EXERCISE ▸
Reproduce each of the following items line for line, with no changes.

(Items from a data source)
# # #

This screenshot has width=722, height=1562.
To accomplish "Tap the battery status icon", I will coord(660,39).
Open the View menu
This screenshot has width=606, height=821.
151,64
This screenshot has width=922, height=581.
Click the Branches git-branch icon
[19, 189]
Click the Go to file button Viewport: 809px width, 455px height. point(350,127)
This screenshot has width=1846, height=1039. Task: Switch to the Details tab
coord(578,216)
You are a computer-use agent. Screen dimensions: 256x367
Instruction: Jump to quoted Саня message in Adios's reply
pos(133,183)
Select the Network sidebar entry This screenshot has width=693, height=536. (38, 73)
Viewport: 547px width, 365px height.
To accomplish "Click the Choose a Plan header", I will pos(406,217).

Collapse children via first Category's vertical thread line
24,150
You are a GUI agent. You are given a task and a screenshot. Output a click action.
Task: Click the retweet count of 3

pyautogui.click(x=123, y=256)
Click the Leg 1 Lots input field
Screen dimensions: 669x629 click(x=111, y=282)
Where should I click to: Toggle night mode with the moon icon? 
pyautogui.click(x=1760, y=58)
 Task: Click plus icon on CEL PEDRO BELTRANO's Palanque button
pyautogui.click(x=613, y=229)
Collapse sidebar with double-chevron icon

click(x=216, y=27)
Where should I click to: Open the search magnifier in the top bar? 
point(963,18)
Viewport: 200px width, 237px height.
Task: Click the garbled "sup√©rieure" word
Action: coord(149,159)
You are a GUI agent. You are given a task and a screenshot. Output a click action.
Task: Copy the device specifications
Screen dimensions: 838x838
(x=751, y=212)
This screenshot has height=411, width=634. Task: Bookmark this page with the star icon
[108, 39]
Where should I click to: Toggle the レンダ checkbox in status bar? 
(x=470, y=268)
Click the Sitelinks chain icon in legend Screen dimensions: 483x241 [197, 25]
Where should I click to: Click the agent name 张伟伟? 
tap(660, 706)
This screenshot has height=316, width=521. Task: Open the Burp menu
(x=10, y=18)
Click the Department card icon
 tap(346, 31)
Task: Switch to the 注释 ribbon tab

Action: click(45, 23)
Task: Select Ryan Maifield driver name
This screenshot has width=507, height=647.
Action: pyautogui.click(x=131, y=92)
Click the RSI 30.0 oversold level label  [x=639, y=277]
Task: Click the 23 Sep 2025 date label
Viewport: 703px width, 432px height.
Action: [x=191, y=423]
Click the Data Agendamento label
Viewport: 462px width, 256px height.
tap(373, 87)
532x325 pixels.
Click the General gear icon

# # #

RESULT OF THIS TASK ▸
This screenshot has width=722, height=1562.
To accomplish "Tap the battery status icon", I will coord(660,39).
Open the View menu
This screenshot has width=606, height=821.
151,64
This screenshot has width=922, height=581.
Click the Branches git-branch icon
[19, 189]
Click the Go to file button Viewport: 809px width, 455px height. point(350,127)
This screenshot has width=1846, height=1039. Task: Switch to the Details tab
coord(578,216)
You are a computer-use agent. Screen dimensions: 256x367
Instruction: Jump to quoted Саня message in Adios's reply
pos(133,183)
Select the Network sidebar entry This screenshot has width=693, height=536. (38, 73)
Viewport: 547px width, 365px height.
To accomplish "Click the Choose a Plan header", I will pos(406,217).

Collapse children via first Category's vertical thread line
24,150
You are a GUI agent. You are given a task and a screenshot. Output a click action.
Task: Click the retweet count of 3

pyautogui.click(x=123, y=256)
Click the Leg 1 Lots input field
Screen dimensions: 669x629 click(x=111, y=282)
Where should I click to: Toggle night mode with the moon icon? 
pyautogui.click(x=1760, y=58)
 Task: Click plus icon on CEL PEDRO BELTRANO's Palanque button
pyautogui.click(x=613, y=229)
Collapse sidebar with double-chevron icon

click(x=216, y=27)
Where should I click to: Open the search magnifier in the top bar? 
point(963,18)
Viewport: 200px width, 237px height.
Task: Click the garbled "sup√©rieure" word
Action: coord(149,159)
You are a GUI agent. You are given a task and a screenshot. Output a click action.
Task: Copy the device specifications
Screen dimensions: 838x838
(x=751, y=212)
This screenshot has height=411, width=634. Task: Bookmark this page with the star icon
[108, 39]
Where should I click to: Toggle the レンダ checkbox in status bar? 
(x=470, y=268)
Click the Sitelinks chain icon in legend Screen dimensions: 483x241 [197, 25]
Where should I click to: Click the agent name 张伟伟? 
tap(660, 706)
This screenshot has height=316, width=521. Task: Open the Burp menu
(x=10, y=18)
Click the Department card icon
 tap(346, 31)
Task: Switch to the 注释 ribbon tab

Action: click(45, 23)
Task: Select Ryan Maifield driver name
This screenshot has width=507, height=647.
Action: pyautogui.click(x=131, y=92)
Click the RSI 30.0 oversold level label  [x=639, y=277]
Task: Click the 23 Sep 2025 date label
Viewport: 703px width, 432px height.
Action: [x=191, y=423]
Click the Data Agendamento label
Viewport: 462px width, 256px height.
tap(373, 87)
532x325 pixels.
Click the General gear icon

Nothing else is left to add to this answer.